A summary of the foregoing discussion is given in Table 1. We see that latent variables Y23, Y22, Y20, Y17, Y16, Y15 are all related to QI-STAGNATION. They capture different aspects of the TCM syndrome factor. Similarly, Y21 and Y11 capture different aspects of SPLEEN DEFICIENCY AND INTERNAL ACCUMULATION OF EXCESSIVE DAMPNESS.

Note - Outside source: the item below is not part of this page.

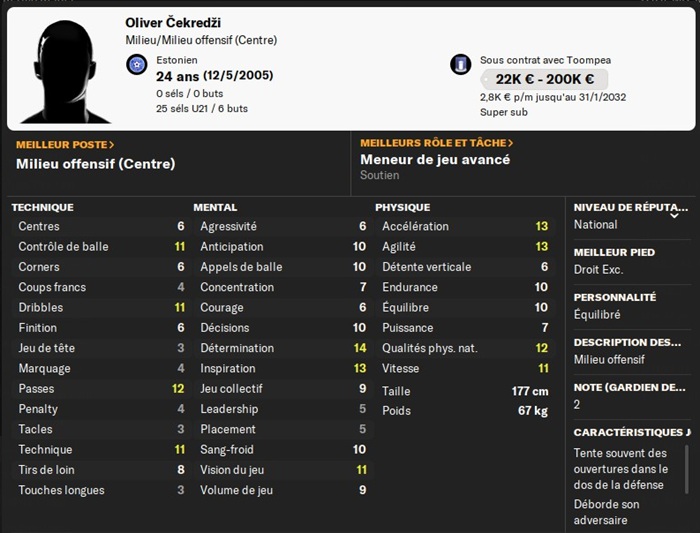Select the MENTAL column header
Screen dimensions: 700x533
coord(215,207)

Table 1 Summary of evidence for the validity of TCM postulates: The first column shows TCM syndrome factors. The second column shows some of the symptoms that the syndrome factor might bring about according to TCM postulates. An implication of the postulates is that the symptoms tend to co-occur in clinic practice. The third column shows that latent variables that confirm the co-occurrence patterns in data. They are evidence in support of the postulates

The other sibling clusters in the model are also clearly meaningful. The variables under Y1 are mostly about the color of tongue coating; The variables under Y2 are mostly about the thickness of tongue coating; The variables under Y3 are mostly about facial complexions; The variables under Y5 are mostly about sleep disorders; The variables under Y6, Y7 and Y8 are mostly about the color of tongue; The variables under Y13 are about thirst; The variables under Y24, Y25 and Y26 are mostly about pulse. Like the latent variables discussed above, those latent variables identify patterns in the data. However, those patterns do not correspond to TCM latent factors. Rather they represent simple partitions of patients. For example, Y1 represents a partition of the patients into three groups: ‘white tongue coating’, ‘yellow tongue coating’ and ‘yellow-white tongue coating’.

5 Conclusions

We have performed latent tree analysis on the symptom data of 604 depressive patients. We present the resulting model and explain how to understand and appreciate the qualitative aspect of the model. In particular we discuss how and in what sense the data analysis provides evidence in support of TCM postulates. We identify all the evidence contained the model in support of the relevant TCM postulates through a systematic examination of the model. This work has shown that TCM postulates are applicable to depressive patients. Consequently, it is justified to classify depressive patients using TCM syndrome factors.